Por comunidades, quem vendeu mais décimos foram Madrid e Andaluzia. Considerando os valores em relação ao número de habitantes, a maioria dos jogadores estão em Castilla e León. Se a alegria vai por bairros, como diz o ditado, a esperança e a ilusão também. Porque, o que nos move realmente a comprar um décimo? A ilusão de ganhar um grande prémio, apesar de que a possibilidade é mínima? Ou é mais uma espécie de medo antecipatório? Revelamos-te.

Do sentimento de comunidade ao "não vai ser assim…"

"Queridos vizinhos: pensei que se me saisse este número nada deixaria mais entusiasmado que festejar com as pessoas que aprecio". Essa é a primeira frase que escutamos no anúncio da lotaria de Natal deste ano, menos chorosa que a de anos anteriores.
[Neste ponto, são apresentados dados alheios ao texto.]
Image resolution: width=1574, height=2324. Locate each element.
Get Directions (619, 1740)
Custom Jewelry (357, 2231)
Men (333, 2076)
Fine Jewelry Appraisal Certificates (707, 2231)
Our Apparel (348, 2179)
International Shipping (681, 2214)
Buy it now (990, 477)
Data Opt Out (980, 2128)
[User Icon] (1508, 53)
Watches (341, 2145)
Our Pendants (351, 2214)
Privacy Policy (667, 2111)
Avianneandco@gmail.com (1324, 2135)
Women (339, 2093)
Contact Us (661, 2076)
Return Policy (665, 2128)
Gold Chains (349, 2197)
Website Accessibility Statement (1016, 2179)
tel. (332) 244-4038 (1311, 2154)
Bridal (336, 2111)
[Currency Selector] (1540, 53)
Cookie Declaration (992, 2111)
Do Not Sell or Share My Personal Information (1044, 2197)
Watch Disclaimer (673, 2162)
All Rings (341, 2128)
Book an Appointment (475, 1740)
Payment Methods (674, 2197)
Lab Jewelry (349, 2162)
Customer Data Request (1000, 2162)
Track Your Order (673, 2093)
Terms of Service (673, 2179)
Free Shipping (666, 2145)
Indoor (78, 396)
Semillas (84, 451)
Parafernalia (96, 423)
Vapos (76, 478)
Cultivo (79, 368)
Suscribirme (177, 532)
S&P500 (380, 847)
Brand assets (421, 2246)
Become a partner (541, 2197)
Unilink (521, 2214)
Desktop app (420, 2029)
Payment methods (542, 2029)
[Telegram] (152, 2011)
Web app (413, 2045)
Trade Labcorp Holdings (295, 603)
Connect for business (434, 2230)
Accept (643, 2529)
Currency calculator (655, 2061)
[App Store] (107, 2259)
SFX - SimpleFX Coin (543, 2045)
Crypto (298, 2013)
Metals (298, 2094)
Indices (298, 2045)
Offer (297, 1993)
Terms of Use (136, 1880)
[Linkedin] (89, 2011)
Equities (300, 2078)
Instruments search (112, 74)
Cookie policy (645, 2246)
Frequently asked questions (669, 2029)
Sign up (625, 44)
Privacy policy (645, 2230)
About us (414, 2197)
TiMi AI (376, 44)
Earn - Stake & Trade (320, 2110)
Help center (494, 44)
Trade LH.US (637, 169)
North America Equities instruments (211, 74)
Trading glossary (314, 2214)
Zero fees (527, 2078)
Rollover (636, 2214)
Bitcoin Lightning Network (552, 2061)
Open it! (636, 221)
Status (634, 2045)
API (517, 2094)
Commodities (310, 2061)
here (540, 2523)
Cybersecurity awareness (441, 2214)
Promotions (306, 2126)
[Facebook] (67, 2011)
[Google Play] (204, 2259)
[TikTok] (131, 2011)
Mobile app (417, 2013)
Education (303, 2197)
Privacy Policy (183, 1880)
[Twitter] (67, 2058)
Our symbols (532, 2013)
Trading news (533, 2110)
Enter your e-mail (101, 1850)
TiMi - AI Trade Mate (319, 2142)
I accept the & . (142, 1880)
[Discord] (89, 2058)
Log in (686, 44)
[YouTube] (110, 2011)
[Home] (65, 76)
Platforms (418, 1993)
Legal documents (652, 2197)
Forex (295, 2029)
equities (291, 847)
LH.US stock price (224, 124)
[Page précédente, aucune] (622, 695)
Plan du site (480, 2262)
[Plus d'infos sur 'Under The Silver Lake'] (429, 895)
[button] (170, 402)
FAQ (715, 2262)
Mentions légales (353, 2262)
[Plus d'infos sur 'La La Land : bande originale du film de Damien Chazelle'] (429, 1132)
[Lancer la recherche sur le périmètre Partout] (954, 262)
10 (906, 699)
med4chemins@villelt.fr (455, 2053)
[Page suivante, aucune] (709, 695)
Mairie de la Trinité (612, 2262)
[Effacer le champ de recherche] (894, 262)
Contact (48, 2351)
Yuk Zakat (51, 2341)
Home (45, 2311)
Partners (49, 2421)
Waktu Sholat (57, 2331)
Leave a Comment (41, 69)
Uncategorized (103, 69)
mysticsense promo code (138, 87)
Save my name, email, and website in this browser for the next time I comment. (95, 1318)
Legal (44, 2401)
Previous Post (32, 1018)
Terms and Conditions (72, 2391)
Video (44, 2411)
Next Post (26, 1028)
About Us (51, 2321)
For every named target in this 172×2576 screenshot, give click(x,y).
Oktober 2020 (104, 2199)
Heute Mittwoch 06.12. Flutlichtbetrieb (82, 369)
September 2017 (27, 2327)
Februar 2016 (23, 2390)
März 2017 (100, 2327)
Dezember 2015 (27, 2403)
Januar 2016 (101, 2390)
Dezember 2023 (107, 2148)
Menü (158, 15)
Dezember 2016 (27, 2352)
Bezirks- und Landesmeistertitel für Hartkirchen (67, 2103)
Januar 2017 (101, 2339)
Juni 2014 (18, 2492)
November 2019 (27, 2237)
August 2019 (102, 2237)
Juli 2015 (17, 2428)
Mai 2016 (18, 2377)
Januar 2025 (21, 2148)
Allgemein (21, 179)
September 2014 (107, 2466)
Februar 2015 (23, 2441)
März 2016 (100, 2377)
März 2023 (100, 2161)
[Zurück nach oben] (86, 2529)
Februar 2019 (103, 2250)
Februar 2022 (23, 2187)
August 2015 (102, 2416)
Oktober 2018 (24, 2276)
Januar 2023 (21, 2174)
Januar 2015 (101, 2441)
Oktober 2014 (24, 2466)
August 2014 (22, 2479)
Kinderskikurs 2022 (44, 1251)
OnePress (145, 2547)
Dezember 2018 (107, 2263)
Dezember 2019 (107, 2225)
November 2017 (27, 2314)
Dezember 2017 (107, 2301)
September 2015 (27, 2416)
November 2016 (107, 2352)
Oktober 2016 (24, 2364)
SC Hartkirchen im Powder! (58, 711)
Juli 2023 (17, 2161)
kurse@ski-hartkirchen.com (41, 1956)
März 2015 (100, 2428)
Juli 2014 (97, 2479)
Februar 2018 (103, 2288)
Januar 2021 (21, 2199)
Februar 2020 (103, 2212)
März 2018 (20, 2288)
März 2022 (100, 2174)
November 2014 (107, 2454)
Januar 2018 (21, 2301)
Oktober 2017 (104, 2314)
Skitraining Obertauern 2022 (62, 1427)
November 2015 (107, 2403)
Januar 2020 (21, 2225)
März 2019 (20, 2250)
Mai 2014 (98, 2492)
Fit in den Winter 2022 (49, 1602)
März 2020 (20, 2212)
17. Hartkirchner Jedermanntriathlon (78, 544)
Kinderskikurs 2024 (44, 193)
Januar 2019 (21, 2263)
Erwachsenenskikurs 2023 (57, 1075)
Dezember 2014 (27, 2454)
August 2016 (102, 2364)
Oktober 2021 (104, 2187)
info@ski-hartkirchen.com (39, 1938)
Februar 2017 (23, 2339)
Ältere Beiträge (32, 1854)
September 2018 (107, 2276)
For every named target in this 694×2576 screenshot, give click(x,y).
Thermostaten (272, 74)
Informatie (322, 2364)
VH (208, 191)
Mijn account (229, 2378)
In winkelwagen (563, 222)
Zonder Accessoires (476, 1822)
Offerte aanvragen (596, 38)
De forma muito hábil, os criadores apelam à comunidade, ao sentido de pertença. Em termos gerais, o anúncio apresenta aos vizinhos de uma cidade que, de forma altruísta, vão partilhando décimos de lotaria anonimamente com os seus concidadãos. Todos participam dessa misteriosa onda de generosidade. Todos são magnânimos. Chute para Hobbes: nem sempre o homem é um lobo para o homem.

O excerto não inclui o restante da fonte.